Millions of teeth are saved each year with root canal treatment. Root canals are known as an endodontic treatment because they involve treatment of the inside of the tooth. Inside the tooth, under the hard enamel and dentin layer, is the pulp of the tooth. The pulp contains blood vessels, nerves, and connective tissue. The pulp helps to grow the root of the tooth during development, and because of the nerves and tissue within the pulp, it is highly sensitive. A root canal is necessary when the pulp within the tooth becomes inflamed or infected. An infection in the pulp can be caused by deep tooth decay, repeated dental procedures on the tooth, a faulty crown, or damage to the tooth such as a crack or chip. If the inflammation or infection is left untreated, it will cause severe pain and can lead to an abscess.

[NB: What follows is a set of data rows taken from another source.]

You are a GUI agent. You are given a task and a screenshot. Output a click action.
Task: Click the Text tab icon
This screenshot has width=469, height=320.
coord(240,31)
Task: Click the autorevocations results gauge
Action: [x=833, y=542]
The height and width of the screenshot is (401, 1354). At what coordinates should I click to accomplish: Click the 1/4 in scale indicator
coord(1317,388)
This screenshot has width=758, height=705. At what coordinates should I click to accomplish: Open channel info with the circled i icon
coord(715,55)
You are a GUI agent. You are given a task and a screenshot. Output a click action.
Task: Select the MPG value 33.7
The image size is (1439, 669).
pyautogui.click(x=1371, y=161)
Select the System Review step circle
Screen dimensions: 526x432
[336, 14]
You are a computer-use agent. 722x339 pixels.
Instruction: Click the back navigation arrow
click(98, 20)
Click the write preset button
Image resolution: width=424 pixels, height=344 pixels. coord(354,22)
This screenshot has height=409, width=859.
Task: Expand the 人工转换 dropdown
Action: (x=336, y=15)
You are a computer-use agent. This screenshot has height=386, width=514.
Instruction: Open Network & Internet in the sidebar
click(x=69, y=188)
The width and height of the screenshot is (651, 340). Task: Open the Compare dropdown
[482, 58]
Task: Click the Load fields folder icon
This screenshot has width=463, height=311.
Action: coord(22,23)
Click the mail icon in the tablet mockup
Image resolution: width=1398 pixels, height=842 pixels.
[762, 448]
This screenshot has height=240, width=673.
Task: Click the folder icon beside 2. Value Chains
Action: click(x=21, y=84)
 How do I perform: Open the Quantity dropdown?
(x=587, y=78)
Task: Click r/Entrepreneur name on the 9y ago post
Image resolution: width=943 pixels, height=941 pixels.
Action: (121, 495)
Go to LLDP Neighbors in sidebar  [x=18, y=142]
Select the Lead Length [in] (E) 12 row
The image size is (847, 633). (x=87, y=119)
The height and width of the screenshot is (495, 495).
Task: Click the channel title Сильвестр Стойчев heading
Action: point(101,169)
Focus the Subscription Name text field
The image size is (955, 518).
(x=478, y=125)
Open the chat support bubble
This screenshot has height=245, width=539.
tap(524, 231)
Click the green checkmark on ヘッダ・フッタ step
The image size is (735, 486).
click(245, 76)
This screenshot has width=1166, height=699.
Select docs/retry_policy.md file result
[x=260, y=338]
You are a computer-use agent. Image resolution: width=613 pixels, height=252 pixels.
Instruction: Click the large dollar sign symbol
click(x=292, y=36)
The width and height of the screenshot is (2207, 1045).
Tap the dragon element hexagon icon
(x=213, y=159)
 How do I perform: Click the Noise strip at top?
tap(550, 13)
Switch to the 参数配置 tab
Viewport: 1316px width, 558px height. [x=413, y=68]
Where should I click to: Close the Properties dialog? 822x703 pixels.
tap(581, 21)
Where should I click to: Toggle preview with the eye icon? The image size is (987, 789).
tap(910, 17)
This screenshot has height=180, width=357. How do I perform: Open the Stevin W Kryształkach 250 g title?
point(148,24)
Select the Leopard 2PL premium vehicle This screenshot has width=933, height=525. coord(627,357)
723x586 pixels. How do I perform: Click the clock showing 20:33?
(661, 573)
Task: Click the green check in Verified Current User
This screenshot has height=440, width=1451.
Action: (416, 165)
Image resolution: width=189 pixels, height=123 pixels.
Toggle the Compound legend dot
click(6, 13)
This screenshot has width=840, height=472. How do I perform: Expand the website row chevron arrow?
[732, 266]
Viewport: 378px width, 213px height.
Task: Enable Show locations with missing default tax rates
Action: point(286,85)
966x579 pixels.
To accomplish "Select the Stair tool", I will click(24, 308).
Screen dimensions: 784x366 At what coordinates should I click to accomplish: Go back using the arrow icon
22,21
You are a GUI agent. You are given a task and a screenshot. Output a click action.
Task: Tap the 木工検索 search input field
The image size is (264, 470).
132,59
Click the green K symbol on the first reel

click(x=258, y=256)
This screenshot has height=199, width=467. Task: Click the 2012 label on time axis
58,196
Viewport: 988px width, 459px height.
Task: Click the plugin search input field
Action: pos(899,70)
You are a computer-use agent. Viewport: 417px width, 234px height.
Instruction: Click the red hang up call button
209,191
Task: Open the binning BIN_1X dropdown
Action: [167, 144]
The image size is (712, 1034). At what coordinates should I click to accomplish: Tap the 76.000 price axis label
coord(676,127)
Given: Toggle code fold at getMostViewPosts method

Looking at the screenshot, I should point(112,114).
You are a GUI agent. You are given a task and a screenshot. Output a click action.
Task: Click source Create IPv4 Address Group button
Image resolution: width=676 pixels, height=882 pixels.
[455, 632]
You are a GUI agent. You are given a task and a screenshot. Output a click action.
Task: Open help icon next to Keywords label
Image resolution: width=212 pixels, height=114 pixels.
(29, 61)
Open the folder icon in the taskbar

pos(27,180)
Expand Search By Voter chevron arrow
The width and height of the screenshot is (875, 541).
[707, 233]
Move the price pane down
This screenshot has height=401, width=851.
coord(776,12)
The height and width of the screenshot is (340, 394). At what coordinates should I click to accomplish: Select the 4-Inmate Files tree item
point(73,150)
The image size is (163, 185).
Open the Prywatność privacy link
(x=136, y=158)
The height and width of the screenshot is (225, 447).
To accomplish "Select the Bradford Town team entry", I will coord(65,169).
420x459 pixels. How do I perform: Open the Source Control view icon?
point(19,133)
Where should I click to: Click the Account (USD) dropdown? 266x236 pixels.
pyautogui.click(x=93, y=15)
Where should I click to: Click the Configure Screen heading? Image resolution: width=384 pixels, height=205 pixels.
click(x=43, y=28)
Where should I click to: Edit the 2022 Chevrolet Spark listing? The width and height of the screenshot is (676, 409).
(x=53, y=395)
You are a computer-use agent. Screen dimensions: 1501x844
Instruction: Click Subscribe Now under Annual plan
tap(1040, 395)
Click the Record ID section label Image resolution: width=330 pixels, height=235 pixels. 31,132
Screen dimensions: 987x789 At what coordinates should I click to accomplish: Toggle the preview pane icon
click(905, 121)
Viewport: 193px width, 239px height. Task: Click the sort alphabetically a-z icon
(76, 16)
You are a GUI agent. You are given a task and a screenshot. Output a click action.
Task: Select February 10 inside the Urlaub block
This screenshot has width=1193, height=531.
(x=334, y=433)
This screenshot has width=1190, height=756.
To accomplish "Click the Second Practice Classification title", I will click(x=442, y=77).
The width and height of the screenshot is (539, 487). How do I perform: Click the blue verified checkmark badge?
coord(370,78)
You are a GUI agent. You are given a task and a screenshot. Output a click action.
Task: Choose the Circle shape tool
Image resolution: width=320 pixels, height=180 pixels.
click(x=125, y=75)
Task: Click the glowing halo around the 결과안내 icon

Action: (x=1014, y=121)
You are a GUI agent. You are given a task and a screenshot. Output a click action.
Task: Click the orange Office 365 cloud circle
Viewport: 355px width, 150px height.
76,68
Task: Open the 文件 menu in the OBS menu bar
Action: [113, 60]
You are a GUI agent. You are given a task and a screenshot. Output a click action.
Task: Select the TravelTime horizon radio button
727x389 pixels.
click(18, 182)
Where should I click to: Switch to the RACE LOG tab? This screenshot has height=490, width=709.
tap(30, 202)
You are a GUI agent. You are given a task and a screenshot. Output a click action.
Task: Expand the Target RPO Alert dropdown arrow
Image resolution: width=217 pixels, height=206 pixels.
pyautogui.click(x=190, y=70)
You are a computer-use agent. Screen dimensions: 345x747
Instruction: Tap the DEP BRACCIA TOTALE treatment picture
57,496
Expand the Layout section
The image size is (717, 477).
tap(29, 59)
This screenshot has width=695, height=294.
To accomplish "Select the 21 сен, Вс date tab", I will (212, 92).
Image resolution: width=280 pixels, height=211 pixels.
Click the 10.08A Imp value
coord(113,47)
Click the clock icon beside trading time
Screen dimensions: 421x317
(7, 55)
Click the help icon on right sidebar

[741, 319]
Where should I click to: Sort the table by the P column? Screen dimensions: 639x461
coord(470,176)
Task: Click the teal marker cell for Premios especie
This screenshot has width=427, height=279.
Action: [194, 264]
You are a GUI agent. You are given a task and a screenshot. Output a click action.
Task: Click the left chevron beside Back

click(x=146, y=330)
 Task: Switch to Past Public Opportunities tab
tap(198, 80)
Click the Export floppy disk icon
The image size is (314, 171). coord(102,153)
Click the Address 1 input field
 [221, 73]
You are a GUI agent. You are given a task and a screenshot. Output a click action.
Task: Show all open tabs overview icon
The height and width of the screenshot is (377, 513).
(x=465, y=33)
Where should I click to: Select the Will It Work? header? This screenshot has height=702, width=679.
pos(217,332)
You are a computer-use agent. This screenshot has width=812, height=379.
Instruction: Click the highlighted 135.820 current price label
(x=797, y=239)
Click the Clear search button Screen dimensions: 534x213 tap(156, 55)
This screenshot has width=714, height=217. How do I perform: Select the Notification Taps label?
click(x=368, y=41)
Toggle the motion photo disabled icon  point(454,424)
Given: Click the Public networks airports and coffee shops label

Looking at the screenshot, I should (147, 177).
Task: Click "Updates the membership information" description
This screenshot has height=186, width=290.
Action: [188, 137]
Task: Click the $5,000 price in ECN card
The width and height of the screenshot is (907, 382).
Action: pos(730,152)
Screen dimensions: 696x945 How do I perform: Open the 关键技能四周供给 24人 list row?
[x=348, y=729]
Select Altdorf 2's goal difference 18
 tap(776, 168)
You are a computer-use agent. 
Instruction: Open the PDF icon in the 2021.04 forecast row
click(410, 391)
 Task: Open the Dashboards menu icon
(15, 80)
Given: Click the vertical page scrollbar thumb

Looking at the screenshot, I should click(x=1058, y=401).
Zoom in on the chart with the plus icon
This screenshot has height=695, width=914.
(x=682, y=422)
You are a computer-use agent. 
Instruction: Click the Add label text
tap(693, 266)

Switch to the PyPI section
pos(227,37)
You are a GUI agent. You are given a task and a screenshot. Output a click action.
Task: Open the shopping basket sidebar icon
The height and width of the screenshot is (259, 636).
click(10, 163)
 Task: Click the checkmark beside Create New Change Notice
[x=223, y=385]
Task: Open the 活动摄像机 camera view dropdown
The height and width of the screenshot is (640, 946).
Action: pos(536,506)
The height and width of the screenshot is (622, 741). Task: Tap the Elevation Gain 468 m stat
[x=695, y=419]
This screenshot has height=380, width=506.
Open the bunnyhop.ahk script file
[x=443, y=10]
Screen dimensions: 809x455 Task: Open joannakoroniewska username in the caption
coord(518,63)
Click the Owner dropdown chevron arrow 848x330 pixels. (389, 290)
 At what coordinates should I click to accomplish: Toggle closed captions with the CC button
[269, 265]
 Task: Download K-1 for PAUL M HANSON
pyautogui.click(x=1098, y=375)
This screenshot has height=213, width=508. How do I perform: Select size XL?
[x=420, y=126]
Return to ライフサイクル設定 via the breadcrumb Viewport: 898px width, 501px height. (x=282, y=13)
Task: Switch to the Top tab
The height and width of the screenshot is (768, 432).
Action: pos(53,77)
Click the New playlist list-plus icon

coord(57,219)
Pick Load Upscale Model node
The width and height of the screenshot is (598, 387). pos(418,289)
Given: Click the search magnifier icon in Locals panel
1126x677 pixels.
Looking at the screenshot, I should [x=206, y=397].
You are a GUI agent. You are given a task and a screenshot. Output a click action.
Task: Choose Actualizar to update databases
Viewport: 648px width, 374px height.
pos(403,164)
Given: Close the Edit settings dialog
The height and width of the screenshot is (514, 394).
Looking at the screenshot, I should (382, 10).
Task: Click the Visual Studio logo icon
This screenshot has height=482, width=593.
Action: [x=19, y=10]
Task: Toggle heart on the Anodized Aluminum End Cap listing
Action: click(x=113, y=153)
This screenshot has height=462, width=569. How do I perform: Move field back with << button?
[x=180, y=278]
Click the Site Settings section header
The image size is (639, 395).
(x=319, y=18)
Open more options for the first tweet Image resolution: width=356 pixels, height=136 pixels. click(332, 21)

During a root canal procedure, a patient will be kept comfortable by local anesthesia around the treatment area. The dentist will remove the inflamed or infected pulp from the inside of the tooth. Then the inside of the tooth will be carefully cleaned and disinfected before it is filled and sealed with a rubber like material called gutta-percha. Afterward, the tooth is restored with a crown or filling for protection. Once the procedure is complete, the tooth will function like any other tooth.

People who keep their regular dental appointments and who practice good daily oral hygiene are less likely to have complications with their root canal. A root canal treatment is not something that anyone should put off because of the significant damage that could progress through the mouth. If you are having pain in one or more of your teeth, call you dentist. If you are in need of a root canal, it is best to have it taken care of now rather than later.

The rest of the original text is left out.